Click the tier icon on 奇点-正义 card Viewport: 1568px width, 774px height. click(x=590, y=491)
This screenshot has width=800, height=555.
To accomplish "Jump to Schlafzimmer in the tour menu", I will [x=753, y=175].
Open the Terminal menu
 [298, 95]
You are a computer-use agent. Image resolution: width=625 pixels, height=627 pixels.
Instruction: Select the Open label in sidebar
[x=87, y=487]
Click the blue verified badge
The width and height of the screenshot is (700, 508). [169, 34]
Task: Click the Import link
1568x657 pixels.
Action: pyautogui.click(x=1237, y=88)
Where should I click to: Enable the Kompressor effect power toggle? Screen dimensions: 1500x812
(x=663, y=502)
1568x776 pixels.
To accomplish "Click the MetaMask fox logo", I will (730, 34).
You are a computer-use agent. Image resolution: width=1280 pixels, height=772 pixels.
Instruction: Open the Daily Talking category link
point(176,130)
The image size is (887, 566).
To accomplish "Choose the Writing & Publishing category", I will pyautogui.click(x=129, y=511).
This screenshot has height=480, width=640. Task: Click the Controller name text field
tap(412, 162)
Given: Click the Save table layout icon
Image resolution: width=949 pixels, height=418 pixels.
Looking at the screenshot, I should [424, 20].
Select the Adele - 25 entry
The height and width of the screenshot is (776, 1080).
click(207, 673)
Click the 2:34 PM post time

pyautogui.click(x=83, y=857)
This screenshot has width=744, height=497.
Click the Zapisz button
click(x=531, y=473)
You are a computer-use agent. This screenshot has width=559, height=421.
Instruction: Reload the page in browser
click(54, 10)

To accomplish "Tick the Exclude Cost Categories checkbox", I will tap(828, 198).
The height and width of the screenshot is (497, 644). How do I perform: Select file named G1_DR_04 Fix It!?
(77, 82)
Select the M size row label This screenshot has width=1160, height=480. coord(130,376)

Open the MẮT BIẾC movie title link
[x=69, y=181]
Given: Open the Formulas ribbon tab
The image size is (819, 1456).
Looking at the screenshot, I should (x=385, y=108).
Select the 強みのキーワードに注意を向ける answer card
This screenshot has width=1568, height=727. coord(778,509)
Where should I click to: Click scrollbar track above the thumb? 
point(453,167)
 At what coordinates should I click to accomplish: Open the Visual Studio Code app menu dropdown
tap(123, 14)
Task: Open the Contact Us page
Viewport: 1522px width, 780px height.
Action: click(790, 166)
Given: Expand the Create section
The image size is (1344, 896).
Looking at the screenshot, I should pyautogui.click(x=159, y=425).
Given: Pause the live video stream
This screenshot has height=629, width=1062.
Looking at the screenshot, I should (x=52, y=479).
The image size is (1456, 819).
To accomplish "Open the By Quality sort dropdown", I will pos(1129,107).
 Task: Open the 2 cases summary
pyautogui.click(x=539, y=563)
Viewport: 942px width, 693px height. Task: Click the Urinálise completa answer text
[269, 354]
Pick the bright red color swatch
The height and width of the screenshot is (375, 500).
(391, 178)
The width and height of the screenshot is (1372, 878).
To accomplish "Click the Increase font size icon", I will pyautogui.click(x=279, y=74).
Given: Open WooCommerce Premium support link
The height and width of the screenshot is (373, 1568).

########

Goal.
Transcribe every line of the listing above without changing anything.

Final answer.
Click the tier icon on 奇点-正义 card Viewport: 1568px width, 774px height. click(x=590, y=491)
This screenshot has width=800, height=555.
To accomplish "Jump to Schlafzimmer in the tour menu", I will [x=753, y=175].
Open the Terminal menu
 [298, 95]
You are a computer-use agent. Image resolution: width=625 pixels, height=627 pixels.
Instruction: Select the Open label in sidebar
[x=87, y=487]
Click the blue verified badge
The width and height of the screenshot is (700, 508). [169, 34]
Task: Click the Import link
1568x657 pixels.
Action: pyautogui.click(x=1237, y=88)
Where should I click to: Enable the Kompressor effect power toggle? Screen dimensions: 1500x812
(x=663, y=502)
1568x776 pixels.
To accomplish "Click the MetaMask fox logo", I will (730, 34).
You are a computer-use agent. Image resolution: width=1280 pixels, height=772 pixels.
Instruction: Open the Daily Talking category link
point(176,130)
The image size is (887, 566).
To accomplish "Choose the Writing & Publishing category", I will pyautogui.click(x=129, y=511).
This screenshot has height=480, width=640. Task: Click the Controller name text field
tap(412, 162)
Given: Click the Save table layout icon
Image resolution: width=949 pixels, height=418 pixels.
Looking at the screenshot, I should [424, 20].
Select the Adele - 25 entry
The height and width of the screenshot is (776, 1080).
click(207, 673)
Click the 2:34 PM post time

pyautogui.click(x=83, y=857)
This screenshot has width=744, height=497.
Click the Zapisz button
click(x=531, y=473)
You are a computer-use agent. This screenshot has width=559, height=421.
Instruction: Reload the page in browser
click(54, 10)

To accomplish "Tick the Exclude Cost Categories checkbox", I will tap(828, 198).
The height and width of the screenshot is (497, 644). How do I perform: Select file named G1_DR_04 Fix It!?
(77, 82)
Select the M size row label This screenshot has width=1160, height=480. coord(130,376)

Open the MẮT BIẾC movie title link
[x=69, y=181]
Given: Open the Formulas ribbon tab
The image size is (819, 1456).
Looking at the screenshot, I should (x=385, y=108).
Select the 強みのキーワードに注意を向ける answer card
This screenshot has width=1568, height=727. coord(778,509)
Where should I click to: Click scrollbar track above the thumb? 
point(453,167)
 At what coordinates should I click to accomplish: Open the Visual Studio Code app menu dropdown
tap(123, 14)
Task: Open the Contact Us page
Viewport: 1522px width, 780px height.
Action: click(790, 166)
Given: Expand the Create section
The image size is (1344, 896).
Looking at the screenshot, I should pyautogui.click(x=159, y=425).
Given: Pause the live video stream
This screenshot has height=629, width=1062.
Looking at the screenshot, I should (x=52, y=479).
The image size is (1456, 819).
To accomplish "Open the By Quality sort dropdown", I will pos(1129,107).
 Task: Open the 2 cases summary
pyautogui.click(x=539, y=563)
Viewport: 942px width, 693px height. Task: Click the Urinálise completa answer text
[269, 354]
Pick the bright red color swatch
The height and width of the screenshot is (375, 500).
(391, 178)
The width and height of the screenshot is (1372, 878).
To accomplish "Click the Increase font size icon", I will pyautogui.click(x=279, y=74).
Given: Open WooCommerce Premium support link
The height and width of the screenshot is (373, 1568).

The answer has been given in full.